_Required work_
Which lines in the entries below contain the string "toolbar"? Show each of them in full.

*** Begin section ***

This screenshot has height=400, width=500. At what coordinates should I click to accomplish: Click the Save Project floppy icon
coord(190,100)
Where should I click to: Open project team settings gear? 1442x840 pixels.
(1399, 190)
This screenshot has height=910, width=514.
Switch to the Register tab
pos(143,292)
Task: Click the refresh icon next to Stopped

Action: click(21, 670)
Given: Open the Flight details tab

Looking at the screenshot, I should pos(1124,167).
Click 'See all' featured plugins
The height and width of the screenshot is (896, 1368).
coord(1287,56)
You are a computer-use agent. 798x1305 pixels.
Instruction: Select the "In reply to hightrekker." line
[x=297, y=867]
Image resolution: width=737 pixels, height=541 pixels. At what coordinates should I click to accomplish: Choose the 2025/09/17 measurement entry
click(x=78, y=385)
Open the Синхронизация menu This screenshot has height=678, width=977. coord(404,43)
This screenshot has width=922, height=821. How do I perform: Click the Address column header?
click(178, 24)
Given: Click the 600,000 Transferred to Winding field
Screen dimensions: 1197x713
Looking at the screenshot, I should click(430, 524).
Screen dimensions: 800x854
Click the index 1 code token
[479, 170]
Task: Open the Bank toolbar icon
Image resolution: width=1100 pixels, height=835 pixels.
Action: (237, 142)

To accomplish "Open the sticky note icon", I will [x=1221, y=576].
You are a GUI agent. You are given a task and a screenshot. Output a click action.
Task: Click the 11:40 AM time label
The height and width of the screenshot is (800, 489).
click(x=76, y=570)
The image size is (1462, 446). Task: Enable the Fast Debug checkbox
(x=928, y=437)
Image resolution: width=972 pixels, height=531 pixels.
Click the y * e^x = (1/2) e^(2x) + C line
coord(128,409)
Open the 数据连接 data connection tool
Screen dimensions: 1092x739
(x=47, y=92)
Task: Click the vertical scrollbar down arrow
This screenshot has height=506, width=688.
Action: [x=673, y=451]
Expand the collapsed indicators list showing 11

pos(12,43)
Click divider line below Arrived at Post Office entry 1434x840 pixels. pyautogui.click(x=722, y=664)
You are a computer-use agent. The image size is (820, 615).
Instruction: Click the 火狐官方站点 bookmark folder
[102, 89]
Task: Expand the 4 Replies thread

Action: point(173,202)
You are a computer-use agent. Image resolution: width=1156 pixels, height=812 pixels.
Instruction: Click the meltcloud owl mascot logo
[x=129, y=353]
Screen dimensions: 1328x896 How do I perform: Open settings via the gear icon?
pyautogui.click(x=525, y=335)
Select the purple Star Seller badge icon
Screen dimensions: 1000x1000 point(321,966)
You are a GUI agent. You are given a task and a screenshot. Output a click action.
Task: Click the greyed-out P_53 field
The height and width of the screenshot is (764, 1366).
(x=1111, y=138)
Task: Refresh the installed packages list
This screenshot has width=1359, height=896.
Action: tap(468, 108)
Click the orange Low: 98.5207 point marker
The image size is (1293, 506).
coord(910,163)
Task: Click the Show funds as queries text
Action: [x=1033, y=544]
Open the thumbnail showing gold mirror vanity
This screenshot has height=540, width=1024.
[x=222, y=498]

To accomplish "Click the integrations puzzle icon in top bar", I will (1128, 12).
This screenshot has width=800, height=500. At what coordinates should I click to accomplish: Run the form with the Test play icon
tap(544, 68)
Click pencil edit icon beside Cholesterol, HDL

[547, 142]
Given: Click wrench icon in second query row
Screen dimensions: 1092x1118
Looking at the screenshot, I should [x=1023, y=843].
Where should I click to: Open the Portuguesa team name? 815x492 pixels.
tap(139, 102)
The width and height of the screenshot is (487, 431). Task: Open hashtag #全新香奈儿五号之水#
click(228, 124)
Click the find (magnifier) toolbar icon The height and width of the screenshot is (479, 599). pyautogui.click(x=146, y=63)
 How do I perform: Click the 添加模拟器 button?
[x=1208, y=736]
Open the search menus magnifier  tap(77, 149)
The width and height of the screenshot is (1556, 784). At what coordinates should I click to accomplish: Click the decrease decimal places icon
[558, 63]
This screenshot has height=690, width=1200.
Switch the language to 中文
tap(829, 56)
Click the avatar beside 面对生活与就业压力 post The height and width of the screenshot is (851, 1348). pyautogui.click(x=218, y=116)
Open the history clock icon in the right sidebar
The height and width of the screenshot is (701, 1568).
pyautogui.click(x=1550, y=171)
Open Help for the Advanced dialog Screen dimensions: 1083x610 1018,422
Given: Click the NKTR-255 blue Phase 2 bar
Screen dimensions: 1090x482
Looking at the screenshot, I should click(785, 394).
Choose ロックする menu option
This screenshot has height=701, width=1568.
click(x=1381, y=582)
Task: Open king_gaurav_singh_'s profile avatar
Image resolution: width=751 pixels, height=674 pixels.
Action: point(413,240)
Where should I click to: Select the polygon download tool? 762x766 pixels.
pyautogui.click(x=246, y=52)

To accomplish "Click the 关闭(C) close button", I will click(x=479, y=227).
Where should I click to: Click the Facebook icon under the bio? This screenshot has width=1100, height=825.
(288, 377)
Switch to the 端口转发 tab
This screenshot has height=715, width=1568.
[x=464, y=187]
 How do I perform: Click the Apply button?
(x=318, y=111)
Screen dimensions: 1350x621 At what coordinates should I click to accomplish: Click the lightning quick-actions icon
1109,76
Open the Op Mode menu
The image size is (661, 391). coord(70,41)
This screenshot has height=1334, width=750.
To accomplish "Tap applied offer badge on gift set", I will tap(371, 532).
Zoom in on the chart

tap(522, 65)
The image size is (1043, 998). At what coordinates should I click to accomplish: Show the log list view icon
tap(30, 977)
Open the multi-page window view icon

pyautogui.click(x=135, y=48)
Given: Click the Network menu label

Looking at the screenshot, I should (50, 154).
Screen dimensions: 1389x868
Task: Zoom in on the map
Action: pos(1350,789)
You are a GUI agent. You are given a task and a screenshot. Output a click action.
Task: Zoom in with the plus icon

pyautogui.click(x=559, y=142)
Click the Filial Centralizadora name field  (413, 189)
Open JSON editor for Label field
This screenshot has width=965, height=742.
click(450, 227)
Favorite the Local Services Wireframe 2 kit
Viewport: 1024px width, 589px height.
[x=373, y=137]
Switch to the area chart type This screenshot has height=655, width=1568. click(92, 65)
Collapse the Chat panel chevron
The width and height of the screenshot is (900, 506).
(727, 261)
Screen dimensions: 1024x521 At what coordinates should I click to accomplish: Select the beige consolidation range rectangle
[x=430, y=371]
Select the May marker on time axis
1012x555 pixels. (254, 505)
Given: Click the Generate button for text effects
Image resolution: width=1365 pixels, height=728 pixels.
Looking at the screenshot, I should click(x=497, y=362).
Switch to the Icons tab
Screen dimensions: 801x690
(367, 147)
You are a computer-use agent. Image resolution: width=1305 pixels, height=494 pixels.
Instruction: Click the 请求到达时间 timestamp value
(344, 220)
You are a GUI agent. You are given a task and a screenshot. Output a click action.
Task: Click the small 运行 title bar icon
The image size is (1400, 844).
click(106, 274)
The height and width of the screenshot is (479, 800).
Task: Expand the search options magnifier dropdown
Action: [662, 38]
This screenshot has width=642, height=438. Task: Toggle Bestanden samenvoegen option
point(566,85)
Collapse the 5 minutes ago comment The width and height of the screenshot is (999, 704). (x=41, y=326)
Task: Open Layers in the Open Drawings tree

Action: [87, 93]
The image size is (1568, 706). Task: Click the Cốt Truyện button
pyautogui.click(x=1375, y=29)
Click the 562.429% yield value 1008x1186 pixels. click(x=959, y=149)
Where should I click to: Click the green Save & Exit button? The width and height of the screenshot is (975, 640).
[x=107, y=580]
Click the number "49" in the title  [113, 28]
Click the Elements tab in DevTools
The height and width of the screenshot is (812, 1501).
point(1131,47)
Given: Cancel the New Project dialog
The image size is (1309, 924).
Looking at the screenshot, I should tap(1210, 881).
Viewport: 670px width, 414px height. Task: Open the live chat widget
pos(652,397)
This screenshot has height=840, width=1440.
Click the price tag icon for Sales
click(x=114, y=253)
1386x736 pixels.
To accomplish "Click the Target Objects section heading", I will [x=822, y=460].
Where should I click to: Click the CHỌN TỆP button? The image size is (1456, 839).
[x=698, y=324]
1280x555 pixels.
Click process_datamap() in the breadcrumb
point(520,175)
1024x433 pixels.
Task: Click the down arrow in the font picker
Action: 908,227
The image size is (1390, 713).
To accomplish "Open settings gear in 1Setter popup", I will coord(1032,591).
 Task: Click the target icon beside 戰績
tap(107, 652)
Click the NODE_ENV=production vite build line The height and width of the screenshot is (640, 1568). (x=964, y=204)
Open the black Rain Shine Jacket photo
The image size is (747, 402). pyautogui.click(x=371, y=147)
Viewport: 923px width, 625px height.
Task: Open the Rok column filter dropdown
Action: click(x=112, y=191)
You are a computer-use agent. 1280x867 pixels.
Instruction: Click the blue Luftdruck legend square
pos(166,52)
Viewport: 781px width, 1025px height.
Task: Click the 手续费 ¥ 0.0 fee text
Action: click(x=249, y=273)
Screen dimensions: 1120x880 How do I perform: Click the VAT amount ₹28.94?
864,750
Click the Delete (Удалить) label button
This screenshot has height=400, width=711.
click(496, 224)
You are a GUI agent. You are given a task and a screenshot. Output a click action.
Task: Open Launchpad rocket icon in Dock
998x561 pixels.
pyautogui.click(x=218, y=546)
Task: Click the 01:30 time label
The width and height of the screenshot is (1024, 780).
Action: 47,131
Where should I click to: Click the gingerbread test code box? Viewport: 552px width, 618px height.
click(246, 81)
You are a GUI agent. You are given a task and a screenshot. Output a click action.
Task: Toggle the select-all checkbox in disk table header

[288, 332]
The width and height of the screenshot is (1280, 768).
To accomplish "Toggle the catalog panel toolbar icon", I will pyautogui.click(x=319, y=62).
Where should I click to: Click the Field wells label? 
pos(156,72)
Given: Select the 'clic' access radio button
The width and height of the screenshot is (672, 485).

*** End section ***

_Worked solution_
Task: Open the Bank toolbar icon
Click the find (magnifier) toolbar icon The height and width of the screenshot is (479, 599). pyautogui.click(x=146, y=63)
To accomplish "Toggle the catalog panel toolbar icon", I will pyautogui.click(x=319, y=62).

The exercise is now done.